• **ASSIGNMENT**: Look for the word "Task" in the data below, and copy every line that holds it.
___ PROVIDED INFORMATION ___
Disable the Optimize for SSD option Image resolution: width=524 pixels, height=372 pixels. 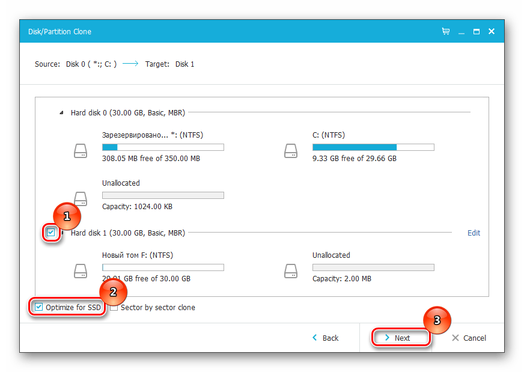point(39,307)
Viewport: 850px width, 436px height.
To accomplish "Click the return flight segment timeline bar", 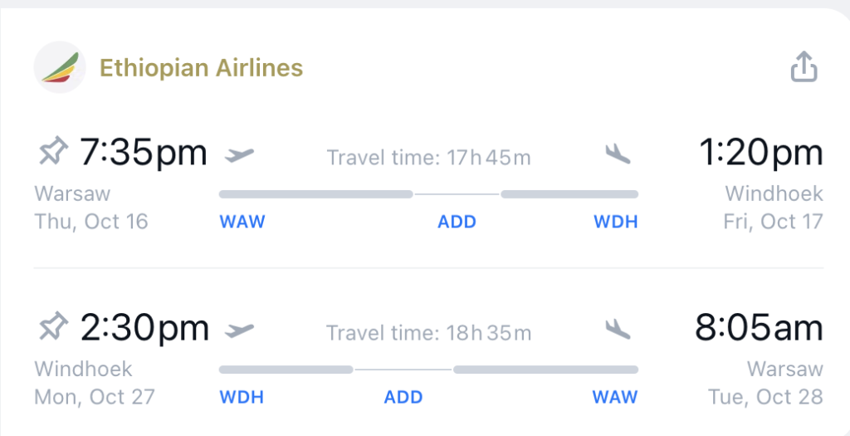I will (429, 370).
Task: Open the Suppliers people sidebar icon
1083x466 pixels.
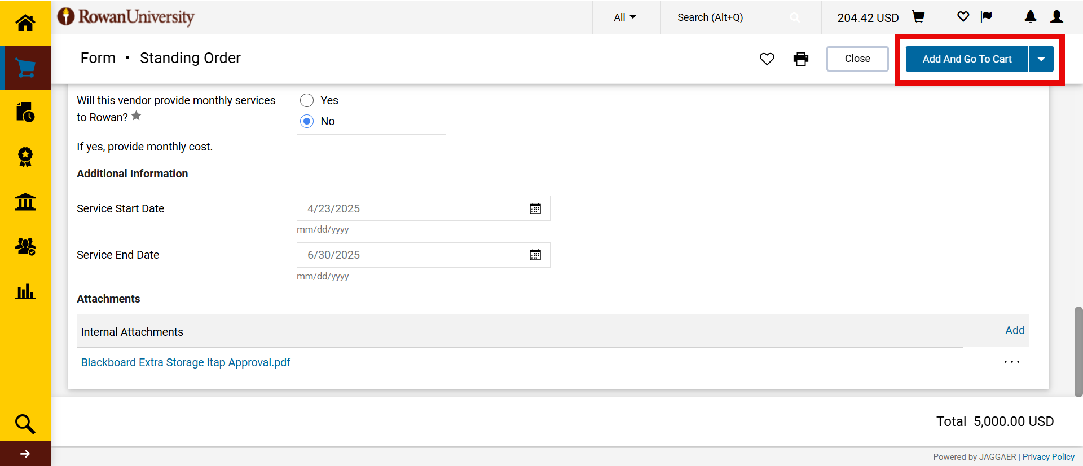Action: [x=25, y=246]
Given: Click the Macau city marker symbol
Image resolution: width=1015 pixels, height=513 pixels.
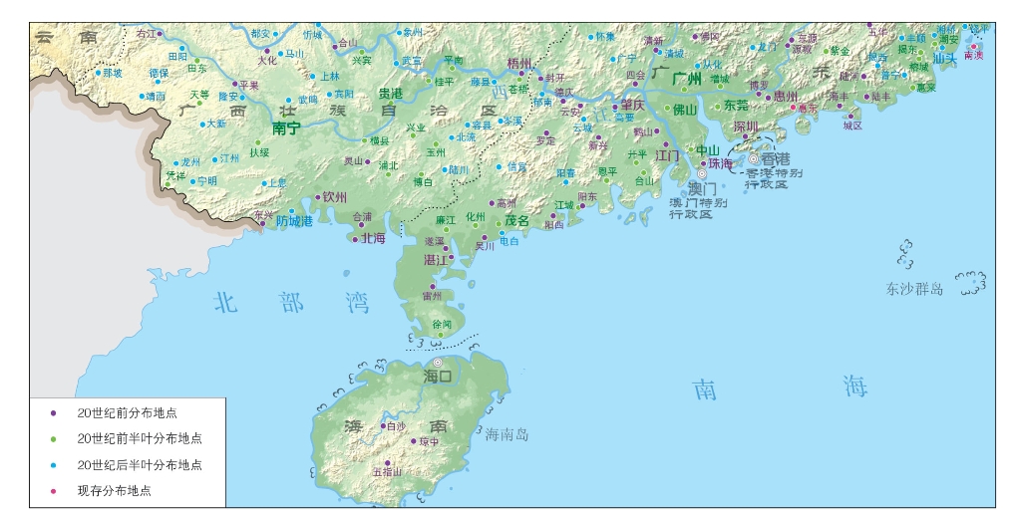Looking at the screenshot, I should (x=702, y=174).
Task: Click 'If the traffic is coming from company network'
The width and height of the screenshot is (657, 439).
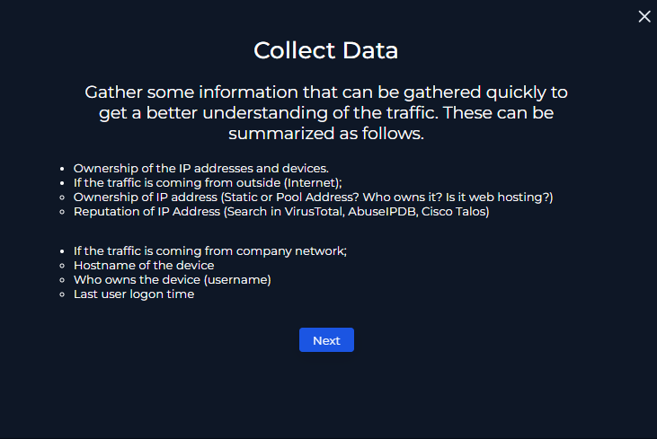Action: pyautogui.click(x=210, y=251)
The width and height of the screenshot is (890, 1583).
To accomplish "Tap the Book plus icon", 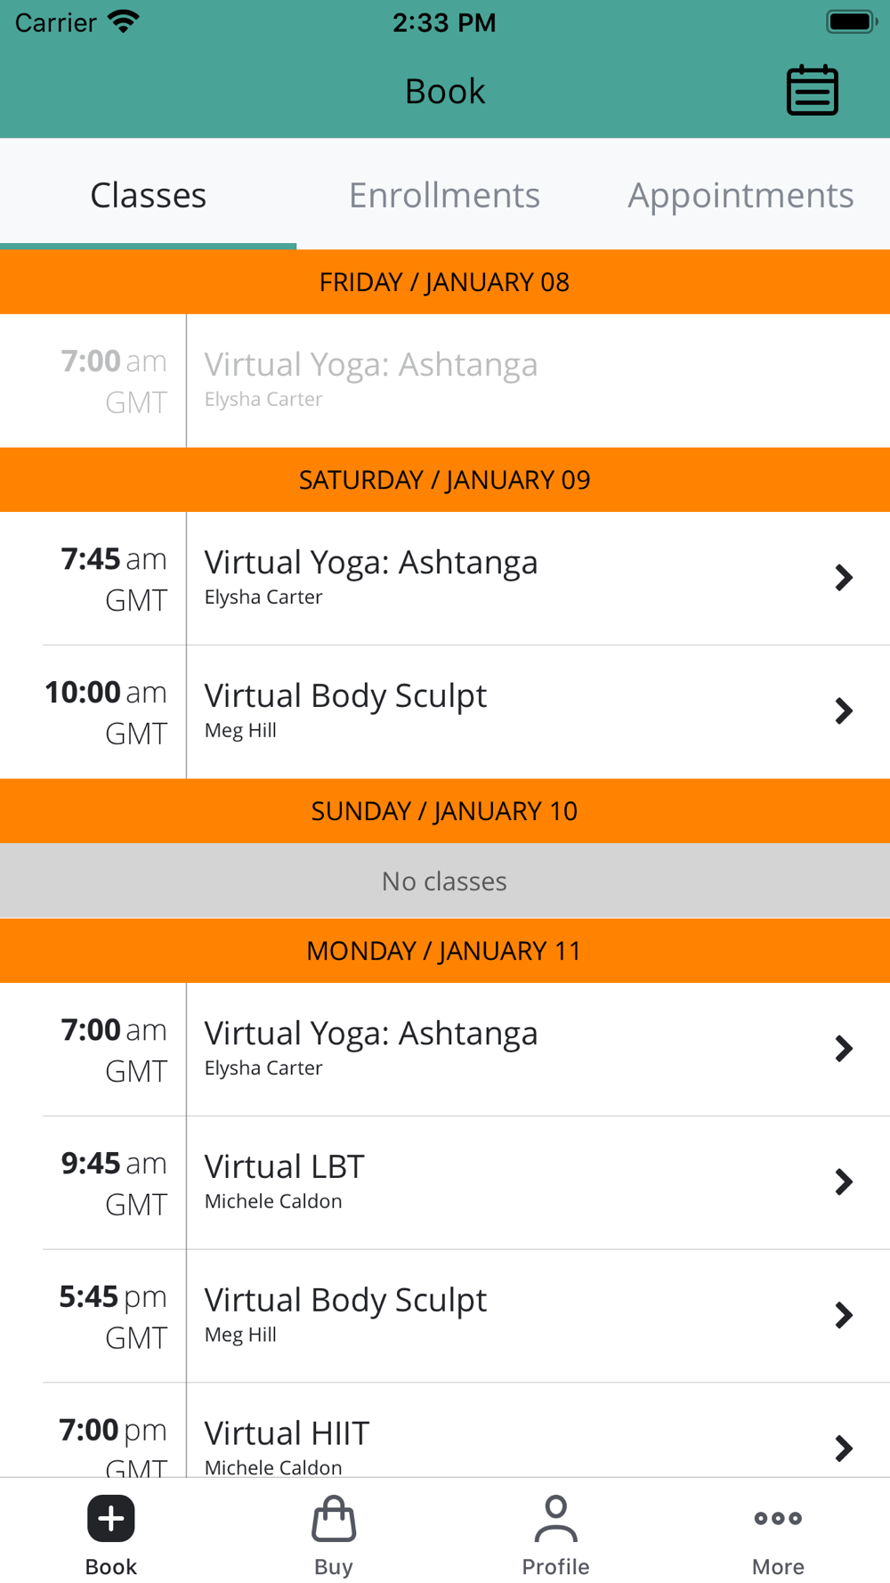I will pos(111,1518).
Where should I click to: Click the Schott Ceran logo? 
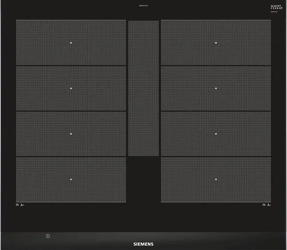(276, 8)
___
• **SOLUTION TO THIS EXERCISE**:
Task: Open the Suppliers people sidebar icon
Task: Click 'If the traffic is coming from company network'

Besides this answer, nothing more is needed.